>>>

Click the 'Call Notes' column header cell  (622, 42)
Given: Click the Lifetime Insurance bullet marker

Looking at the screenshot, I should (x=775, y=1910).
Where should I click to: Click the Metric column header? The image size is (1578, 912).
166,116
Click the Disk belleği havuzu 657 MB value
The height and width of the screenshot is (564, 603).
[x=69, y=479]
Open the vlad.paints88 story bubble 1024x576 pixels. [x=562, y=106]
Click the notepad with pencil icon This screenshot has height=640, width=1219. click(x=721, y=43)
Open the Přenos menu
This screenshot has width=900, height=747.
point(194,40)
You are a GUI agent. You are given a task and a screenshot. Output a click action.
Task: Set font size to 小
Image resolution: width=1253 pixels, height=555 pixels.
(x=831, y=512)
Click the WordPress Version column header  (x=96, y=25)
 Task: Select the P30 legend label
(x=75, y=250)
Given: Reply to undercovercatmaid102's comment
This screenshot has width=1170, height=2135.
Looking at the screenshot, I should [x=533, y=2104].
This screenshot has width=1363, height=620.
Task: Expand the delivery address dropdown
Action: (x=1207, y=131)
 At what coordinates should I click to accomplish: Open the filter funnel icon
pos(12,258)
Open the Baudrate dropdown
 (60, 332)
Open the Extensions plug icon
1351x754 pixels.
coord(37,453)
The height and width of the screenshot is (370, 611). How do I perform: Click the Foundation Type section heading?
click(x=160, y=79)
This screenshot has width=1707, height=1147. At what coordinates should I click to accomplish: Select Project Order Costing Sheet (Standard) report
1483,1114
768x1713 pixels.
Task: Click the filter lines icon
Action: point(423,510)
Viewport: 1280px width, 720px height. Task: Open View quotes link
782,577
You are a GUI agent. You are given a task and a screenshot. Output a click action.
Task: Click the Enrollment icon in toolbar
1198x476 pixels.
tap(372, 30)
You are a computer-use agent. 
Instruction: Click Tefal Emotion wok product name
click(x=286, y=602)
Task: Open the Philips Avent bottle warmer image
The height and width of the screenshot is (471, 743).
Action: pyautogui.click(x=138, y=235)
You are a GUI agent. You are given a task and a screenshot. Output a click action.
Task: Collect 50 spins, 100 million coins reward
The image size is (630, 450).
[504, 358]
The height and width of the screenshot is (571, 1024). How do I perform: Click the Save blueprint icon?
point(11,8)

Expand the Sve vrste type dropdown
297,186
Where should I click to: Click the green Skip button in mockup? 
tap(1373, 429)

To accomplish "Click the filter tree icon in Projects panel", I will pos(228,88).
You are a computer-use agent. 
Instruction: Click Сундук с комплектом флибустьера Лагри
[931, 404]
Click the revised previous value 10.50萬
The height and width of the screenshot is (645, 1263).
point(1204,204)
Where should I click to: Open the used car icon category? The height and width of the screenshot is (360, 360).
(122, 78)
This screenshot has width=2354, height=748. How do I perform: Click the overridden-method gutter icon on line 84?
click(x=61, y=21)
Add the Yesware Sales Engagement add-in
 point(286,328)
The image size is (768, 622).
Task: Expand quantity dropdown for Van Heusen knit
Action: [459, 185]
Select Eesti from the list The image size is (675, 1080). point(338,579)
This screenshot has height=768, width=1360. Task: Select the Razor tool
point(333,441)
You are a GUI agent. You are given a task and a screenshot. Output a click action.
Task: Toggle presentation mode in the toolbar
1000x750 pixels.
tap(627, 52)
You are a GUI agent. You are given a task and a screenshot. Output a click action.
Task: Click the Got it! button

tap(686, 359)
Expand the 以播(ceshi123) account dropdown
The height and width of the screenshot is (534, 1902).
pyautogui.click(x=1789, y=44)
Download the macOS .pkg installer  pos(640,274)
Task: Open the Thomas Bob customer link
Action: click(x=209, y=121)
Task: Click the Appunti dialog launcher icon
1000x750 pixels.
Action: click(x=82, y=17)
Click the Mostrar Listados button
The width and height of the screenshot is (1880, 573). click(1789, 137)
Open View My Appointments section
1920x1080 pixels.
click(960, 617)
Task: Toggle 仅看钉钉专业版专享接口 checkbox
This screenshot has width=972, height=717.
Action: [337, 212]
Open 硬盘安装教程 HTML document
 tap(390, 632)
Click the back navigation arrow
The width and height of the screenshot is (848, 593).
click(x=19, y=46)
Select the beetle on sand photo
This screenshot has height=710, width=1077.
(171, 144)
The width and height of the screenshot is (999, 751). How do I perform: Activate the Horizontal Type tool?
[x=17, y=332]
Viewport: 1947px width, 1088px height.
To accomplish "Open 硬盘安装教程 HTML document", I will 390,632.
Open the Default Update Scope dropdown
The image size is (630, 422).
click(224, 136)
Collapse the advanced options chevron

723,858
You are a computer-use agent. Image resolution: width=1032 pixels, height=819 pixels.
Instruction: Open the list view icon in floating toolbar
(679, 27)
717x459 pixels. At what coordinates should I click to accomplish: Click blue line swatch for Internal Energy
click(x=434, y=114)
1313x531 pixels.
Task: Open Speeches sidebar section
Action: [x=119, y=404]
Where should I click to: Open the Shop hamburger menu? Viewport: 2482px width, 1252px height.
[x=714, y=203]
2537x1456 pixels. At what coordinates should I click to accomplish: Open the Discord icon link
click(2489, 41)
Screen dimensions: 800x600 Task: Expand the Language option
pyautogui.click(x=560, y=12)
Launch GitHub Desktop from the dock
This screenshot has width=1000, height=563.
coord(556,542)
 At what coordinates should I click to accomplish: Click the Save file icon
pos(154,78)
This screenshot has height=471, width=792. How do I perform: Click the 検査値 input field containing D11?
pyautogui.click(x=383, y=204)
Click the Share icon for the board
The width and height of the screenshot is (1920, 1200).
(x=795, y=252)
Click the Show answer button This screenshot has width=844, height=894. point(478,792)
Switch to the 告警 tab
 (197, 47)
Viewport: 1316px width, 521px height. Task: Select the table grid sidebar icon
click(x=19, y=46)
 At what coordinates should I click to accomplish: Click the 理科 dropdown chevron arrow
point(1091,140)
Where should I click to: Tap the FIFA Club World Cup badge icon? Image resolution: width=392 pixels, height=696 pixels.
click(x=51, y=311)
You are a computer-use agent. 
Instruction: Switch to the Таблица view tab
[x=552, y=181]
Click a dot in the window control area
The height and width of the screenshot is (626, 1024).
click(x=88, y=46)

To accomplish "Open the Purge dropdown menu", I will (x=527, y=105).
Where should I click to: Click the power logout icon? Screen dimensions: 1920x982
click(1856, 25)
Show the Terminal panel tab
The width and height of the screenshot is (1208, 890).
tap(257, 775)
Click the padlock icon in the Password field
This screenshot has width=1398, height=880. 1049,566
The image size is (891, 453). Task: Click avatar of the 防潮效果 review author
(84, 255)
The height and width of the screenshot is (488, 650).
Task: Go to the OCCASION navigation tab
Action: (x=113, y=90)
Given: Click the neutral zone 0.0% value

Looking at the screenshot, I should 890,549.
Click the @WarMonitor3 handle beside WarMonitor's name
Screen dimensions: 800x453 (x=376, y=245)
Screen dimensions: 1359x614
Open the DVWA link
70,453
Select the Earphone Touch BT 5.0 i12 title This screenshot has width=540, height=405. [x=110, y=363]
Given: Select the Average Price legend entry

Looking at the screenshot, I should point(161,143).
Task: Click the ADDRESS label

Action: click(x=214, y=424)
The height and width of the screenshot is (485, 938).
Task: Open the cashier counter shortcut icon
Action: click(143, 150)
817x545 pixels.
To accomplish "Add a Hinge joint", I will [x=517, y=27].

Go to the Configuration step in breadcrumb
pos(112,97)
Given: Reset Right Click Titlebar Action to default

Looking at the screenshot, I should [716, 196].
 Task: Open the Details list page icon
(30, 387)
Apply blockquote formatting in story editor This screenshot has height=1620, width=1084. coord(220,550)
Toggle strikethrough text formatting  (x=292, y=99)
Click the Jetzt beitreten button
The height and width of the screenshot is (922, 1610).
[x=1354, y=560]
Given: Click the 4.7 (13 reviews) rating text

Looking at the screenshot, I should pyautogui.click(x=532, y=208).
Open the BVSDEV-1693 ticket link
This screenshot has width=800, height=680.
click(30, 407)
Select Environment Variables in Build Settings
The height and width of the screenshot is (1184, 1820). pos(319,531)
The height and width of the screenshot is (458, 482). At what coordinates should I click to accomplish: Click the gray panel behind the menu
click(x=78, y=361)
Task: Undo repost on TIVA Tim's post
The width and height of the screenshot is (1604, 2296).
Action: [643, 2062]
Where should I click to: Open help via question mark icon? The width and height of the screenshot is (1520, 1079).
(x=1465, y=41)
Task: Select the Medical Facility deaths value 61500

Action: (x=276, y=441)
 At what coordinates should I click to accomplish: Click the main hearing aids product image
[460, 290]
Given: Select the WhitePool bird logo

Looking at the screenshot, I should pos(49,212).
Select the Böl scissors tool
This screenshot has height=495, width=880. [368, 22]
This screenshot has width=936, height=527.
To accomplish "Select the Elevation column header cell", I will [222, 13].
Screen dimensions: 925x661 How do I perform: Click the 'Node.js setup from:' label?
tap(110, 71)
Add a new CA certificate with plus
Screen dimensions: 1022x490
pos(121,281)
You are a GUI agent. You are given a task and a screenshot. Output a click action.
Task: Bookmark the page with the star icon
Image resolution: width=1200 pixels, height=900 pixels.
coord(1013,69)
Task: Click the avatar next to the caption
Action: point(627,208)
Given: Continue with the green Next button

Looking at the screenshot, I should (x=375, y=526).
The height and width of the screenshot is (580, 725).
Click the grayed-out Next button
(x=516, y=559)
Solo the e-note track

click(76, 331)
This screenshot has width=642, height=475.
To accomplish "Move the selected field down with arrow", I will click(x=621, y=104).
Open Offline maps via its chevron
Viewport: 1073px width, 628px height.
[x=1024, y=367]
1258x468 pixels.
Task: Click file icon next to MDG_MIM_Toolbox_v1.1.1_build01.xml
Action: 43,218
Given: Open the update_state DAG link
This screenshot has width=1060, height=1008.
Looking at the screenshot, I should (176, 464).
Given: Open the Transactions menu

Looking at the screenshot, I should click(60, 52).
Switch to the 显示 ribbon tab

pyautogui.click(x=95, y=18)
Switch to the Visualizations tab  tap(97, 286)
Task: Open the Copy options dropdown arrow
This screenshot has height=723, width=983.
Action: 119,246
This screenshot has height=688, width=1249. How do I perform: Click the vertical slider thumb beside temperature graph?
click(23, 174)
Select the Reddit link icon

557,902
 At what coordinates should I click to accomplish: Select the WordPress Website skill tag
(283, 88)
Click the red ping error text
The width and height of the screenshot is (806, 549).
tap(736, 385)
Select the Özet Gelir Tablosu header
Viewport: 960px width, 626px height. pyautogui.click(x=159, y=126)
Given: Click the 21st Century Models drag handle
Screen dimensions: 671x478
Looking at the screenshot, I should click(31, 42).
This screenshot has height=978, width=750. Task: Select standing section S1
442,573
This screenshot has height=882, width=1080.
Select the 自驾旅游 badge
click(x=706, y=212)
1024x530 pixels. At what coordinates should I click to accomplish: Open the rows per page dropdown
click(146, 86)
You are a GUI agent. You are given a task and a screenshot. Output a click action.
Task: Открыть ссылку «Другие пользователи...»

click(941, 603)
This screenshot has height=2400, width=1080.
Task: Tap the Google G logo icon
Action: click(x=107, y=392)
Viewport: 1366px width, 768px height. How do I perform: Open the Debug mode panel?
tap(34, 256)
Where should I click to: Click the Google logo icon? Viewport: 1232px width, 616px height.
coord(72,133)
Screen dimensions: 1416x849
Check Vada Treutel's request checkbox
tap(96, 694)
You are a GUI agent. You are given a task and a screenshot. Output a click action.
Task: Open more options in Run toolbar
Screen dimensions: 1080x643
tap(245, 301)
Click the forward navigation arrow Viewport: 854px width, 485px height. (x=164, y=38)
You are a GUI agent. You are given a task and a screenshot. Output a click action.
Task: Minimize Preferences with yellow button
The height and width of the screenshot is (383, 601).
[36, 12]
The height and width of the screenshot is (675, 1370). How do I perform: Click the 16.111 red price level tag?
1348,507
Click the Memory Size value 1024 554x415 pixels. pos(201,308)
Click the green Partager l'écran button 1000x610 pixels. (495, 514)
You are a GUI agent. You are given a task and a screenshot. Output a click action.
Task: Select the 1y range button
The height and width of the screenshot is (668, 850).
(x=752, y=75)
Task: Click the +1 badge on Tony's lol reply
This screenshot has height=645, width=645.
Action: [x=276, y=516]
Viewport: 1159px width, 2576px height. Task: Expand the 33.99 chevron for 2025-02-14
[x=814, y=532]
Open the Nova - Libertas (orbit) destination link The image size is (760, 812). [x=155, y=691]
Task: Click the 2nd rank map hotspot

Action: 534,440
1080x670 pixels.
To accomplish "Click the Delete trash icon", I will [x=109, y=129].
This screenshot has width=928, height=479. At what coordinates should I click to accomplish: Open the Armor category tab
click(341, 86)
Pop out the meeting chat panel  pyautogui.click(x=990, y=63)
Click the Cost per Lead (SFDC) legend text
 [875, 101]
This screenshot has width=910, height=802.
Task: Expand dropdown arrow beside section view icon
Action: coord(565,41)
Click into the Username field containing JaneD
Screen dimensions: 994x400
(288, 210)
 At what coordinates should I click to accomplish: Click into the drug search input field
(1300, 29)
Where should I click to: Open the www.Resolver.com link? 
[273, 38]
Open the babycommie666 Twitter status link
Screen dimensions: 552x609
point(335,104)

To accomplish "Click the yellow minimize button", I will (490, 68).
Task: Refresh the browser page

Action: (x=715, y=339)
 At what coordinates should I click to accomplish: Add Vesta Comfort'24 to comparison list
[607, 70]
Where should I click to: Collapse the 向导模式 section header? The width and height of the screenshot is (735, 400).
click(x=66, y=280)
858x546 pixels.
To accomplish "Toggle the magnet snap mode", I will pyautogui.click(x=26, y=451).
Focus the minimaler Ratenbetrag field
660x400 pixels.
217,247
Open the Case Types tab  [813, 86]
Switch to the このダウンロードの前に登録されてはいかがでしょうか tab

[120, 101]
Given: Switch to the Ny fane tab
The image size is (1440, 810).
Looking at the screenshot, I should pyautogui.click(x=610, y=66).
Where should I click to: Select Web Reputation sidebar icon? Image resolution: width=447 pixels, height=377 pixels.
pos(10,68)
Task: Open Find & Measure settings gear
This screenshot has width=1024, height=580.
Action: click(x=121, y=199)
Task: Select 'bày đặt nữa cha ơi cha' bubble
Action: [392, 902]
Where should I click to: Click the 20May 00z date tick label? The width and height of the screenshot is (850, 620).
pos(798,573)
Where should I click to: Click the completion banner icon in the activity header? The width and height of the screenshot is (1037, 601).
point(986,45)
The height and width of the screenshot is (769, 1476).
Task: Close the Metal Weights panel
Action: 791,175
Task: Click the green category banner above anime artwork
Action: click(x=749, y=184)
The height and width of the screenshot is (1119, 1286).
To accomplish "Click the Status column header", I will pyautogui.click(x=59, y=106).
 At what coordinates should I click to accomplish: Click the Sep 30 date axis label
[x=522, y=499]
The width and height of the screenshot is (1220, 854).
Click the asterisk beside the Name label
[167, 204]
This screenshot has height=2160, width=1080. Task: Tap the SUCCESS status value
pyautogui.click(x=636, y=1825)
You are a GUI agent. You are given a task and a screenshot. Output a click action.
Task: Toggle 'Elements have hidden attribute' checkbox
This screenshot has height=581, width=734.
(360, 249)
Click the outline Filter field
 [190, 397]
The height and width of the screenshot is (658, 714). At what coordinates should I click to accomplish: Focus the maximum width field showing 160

<<<

=== Problem to work on ===
Filter the entries and keep only the lines holding "yellow".

=== Solution to the exercise ===
Task: Minimize Preferences with yellow button
To accomplish "Click the yellow minimize button", I will (490, 68).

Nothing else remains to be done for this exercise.